|Herpesvirus is one of the most ubiquitous pathogens in nature. A remarkable propensity of all herpesviruses is their
ability to establish life-long persistent infection, known as latency. Not surprisingly, herpesviruses have evolved diverse
strategies to evade and harness cellular signaling, e.g., innate immune response. We have previously reported that gamma
herpesviruses utilize the mitochondrion antiviral signaling (MAVS) adaptor and IKKβ kinase to promote viral lytic replication.
Specifically, activated IKK phosphorylates viral key transcription factor (RTA) to enable viral gene expression. Additionally,
IKKβ was hijacked to induce the degradation of RelA, thereby terminating NF-κB activation and preventing antiviral cytokine
production. These findings highlight an intricate immune evasion strategy and suggest that gamma herpesviruses have
dedicated mechanism(s) to activate the MAVS-dependent signaling cascade.
Activation of pattern recognition receptors is crucial for host innate immune defense and RIG-I is a genuine RNA sensor.
We describe here a mechanism of RIG-I activation enabled by amidotransferase-mediated deamidation.

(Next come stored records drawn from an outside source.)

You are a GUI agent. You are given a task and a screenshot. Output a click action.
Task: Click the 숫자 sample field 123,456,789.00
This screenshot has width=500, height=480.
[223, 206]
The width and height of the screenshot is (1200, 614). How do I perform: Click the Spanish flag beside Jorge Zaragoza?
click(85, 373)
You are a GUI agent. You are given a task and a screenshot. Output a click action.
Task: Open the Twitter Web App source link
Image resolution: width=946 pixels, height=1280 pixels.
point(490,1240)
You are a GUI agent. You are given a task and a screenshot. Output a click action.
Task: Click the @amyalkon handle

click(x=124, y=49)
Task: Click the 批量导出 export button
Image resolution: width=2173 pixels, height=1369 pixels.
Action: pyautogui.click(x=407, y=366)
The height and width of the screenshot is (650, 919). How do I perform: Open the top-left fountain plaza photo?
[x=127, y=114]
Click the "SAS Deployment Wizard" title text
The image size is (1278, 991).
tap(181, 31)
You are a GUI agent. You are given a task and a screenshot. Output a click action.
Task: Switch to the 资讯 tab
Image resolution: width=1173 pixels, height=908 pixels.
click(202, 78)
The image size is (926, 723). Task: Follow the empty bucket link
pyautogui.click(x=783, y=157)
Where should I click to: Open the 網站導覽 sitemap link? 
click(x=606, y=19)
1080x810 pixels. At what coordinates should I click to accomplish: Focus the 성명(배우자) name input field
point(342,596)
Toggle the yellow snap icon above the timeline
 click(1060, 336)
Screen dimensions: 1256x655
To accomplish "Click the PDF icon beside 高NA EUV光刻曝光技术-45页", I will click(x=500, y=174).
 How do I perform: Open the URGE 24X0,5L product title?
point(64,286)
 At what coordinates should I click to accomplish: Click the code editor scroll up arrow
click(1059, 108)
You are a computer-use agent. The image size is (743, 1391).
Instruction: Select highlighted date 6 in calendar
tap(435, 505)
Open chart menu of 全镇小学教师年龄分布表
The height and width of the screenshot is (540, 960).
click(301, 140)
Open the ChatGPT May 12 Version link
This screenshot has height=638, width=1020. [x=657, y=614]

To dissect herpesviral
immune evasion strategy, we discovered that viral homologues of phosphoribosylformyglycinamide synthase (PFAS), although
lacking intrinsic enzyme activity, recruited cellular PFAS to deamidate RIG-I. Accordingly, depletion or biochemical inhibition
of PFAS impaired RIG-I deamidation. Purified PFAS and viral homologues thereof deamidate RIG-I in vitro. Glutaminedeamidation
within the first CARD synergized with asparagine-deamidation within the ATPase domain to activate RIG-I. Our
findings show that viral pseudo enzymes and cellular PFAS activate RIG-I via deamidation, unveiling a new means by which a
pattern recognition receptor is activated by an enzyme and identifying a cellular protein deamidase.